— SUPPLIED TEXT —
______
I've made a blog with already two articles including patches pics and soundcloud samples about Kyma at this page: http://jedsound.com/blog/

Have fun.

1

Kyma has probably been one of the simultaneously frustrating and rewarding devices I've ever used. At times it feels like it was purposely designed to make learning it far more difficult than it should be. But at the same time, it will make the most insane sounds ever with barely any effort (except for the 100-200 hours of figuring things out). I look at it this way. I remember reading somewhere that modern digital synths compared to analog, are more difficult to get to make a usable sound because there are so many options. But with this comes a more extended range. Analog on the otherhand is limited, but almost every sound that comes out is nice. Kyma is the extreme far end of the digital synth paredigm. The user has pretty much control over every single aspect of every parameter as well as access to all synthesis models that exist. The user needs to have under control every single last thing, much of which has been taken care of automatically with most commercial synthesizers. This includes gain staging at pretty much every transformation point in the signal path. Trivial once learned, but an absolute nightmare in the beginning because along with getting into this new mentality, you also need to figure out where everything is on the interface. And the interface is not a good one. The interface probably makes perfect sense if you have never used any piece of software ever.
______
— DATASET RECORDS —
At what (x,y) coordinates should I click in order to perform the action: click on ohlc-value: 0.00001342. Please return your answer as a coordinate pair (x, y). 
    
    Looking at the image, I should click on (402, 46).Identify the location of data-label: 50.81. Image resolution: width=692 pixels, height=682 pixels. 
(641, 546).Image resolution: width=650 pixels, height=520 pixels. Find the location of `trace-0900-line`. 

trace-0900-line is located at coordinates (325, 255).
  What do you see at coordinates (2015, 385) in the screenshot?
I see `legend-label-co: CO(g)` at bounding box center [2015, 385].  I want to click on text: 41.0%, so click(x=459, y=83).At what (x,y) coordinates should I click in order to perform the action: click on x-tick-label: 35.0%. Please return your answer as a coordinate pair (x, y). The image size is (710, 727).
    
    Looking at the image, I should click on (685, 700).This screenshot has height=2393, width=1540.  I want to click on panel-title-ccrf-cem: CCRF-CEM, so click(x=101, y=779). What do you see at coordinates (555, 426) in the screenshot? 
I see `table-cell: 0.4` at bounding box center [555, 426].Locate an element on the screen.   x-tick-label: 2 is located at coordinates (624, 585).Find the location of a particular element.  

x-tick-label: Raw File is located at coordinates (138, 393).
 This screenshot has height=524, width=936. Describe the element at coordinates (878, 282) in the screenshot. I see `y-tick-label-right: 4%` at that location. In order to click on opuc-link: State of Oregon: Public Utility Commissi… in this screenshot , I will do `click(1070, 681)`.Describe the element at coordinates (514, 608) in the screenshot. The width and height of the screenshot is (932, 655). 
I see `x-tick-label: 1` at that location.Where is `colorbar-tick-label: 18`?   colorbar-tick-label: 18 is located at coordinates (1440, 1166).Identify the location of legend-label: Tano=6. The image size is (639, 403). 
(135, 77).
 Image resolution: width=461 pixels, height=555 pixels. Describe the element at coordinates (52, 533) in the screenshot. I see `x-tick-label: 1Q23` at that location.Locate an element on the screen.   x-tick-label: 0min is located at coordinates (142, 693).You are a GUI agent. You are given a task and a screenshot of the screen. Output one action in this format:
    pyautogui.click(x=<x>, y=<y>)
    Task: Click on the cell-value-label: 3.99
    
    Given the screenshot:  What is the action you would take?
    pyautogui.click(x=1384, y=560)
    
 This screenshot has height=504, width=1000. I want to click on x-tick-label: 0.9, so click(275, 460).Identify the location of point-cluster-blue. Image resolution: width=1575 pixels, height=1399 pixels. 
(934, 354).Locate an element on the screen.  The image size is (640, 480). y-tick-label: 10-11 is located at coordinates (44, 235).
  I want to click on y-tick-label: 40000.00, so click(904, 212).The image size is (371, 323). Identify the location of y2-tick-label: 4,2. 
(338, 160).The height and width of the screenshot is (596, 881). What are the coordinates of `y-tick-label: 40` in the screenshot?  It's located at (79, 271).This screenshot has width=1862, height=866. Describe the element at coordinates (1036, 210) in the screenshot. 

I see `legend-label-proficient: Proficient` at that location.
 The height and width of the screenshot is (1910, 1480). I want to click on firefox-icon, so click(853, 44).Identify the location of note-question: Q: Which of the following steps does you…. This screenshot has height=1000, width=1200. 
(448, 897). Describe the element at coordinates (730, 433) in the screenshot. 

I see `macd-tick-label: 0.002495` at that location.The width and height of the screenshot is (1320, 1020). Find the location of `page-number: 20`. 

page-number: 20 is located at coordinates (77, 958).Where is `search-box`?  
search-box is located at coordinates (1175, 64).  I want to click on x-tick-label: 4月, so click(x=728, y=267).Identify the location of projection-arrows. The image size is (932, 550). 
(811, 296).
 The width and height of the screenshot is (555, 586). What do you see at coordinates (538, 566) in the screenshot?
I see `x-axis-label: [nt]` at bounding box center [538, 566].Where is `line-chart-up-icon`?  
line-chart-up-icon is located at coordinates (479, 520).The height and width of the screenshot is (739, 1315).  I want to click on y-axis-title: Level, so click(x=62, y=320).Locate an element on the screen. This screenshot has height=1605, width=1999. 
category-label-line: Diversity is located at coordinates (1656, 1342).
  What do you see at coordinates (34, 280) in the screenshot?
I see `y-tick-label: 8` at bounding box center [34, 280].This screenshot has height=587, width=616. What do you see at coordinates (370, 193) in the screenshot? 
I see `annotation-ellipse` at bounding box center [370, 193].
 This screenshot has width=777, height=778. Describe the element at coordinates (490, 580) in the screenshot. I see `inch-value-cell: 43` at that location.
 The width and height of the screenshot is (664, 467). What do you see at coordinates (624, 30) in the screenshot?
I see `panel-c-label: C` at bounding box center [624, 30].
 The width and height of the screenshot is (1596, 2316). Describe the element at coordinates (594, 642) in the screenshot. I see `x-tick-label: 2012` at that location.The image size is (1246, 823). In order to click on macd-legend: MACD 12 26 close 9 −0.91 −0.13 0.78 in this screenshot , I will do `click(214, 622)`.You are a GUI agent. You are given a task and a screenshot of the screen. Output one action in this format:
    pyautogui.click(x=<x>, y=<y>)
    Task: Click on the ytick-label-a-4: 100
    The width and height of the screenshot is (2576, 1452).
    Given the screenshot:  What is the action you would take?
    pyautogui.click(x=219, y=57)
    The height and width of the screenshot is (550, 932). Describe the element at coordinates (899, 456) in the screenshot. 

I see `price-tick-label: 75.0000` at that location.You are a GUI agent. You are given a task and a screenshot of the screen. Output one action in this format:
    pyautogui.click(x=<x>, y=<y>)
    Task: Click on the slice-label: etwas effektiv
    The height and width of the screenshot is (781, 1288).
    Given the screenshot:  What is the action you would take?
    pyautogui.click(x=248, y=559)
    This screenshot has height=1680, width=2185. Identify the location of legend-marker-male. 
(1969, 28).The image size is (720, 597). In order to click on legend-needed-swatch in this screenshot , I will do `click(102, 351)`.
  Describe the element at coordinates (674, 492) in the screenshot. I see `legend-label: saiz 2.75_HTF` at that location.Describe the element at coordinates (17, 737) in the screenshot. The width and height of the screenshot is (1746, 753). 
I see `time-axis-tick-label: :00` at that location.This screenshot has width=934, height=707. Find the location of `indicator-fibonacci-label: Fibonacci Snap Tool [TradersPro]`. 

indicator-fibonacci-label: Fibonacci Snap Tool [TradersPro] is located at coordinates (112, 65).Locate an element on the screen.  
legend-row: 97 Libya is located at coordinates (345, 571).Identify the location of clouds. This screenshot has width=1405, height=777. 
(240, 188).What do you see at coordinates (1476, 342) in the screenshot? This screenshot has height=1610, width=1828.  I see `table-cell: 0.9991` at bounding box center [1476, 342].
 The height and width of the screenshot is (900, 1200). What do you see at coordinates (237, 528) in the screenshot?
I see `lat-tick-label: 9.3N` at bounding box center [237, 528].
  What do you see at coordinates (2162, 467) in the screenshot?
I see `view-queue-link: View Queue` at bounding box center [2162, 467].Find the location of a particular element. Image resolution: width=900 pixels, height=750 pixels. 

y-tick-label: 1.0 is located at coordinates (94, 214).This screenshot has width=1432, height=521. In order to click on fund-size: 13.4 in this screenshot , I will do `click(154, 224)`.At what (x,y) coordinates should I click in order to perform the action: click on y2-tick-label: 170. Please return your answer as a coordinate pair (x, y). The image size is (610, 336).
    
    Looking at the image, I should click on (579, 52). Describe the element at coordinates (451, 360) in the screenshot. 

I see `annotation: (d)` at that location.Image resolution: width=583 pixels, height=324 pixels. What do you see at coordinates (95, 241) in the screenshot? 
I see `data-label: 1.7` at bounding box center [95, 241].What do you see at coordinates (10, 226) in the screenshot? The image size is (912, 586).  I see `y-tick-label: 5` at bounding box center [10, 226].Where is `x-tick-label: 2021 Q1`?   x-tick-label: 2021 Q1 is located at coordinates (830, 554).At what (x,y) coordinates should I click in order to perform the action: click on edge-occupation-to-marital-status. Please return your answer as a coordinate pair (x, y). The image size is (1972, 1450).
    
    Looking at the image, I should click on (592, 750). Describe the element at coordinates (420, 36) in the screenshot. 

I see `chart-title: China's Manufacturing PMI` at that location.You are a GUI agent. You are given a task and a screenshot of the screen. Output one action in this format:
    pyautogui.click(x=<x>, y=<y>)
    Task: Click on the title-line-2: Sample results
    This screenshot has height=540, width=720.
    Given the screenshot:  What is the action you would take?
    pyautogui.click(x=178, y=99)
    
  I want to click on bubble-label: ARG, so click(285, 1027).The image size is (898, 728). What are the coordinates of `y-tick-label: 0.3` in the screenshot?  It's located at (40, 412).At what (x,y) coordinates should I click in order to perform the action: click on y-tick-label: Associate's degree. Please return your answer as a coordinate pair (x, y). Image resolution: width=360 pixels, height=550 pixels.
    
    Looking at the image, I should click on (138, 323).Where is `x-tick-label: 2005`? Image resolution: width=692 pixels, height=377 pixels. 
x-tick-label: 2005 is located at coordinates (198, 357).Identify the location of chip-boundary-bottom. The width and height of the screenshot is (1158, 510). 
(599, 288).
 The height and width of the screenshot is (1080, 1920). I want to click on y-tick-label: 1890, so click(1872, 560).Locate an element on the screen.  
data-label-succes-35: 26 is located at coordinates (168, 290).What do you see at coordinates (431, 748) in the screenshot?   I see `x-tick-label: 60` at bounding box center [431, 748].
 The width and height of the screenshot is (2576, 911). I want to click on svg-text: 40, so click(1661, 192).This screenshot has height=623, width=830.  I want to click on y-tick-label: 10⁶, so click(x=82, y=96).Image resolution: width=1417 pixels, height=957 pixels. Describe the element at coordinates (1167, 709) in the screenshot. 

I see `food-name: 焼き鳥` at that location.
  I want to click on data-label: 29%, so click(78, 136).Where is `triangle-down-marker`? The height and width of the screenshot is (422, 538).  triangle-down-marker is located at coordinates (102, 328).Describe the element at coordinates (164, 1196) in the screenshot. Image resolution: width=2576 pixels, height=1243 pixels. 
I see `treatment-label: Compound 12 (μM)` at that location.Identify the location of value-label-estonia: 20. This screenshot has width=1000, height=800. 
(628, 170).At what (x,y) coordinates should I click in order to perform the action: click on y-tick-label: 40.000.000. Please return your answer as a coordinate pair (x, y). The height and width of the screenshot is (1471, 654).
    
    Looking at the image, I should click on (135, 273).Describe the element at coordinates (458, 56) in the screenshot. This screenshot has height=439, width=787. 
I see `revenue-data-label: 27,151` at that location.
______
— TASKS —
**A)** Translate this sentence from the Kyma post into French: "At times it feels like it was purposely designed to make learning it far more difficult than it should be."
**B)** Carry on with the Kyma post, starting after its last sentence.
The records are separate material from the Kyma post.

— RESPONSE LIST —
**A)** Par moments, on a l'impression qu'il a été conçu exprès pour rendre son apprentissage bien plus difficile qu'il ne devrait l'être.

**B)**
Overall, this requires a lot of time to learn and I think knowing some software programming skills could be necessary as well to get it to do really cool things. I knew max/msp for several years before this and I don't think that has helped much other than the conceptualizing part. Technically, it has been annoying knowing how to easily do something in Max which then takes 3 days to figure out in Kyma, but ends up being just as easy, just conmpletely uninituitive. But maybe Max was the same way while learning too, it was just a while ago and now is second nature. Can't wait for kyma to be the same way.

A few things that I don't think are great are the overall process of learning this, the quality control, and the hardware. For 3K the hardware seems very cheap. The metal is thin, the fans are many and loud, and overall, it just seems made as cheap as possible. It gets the job done though so the processors are good, just the overall feel is cheap and flimsy. It gets super hot too which I don't think is good either. The manual is deep, but repeats often and isn't too organized nearly as good. But most importantly, the examples are way too complex for someone new. I went through something that looked like a tutorial and it took a few days to get through. And what I learned was so specific that I don't think I would directly use much of what I learned other than in a real general way. On the other hand though, there are sections and paragraphs here and there that will teach a whole world of synthesis in an hour. Amazing... but really only after spending so long to be able to understand simple things. I believe that if the manual was re-organized and some simple tutorials were setup for very basic familiar concepts, the learning curve could be reduced by 90%. Seriously, the chaos is that bad. Most material is written by someone who knows a ton about the machine and is really far off from someone brand new. It gets really musical, but it is the most engineering/computer science paradigm synthesizer out there. You will feel this while using the machine, but that's why it's so powerful.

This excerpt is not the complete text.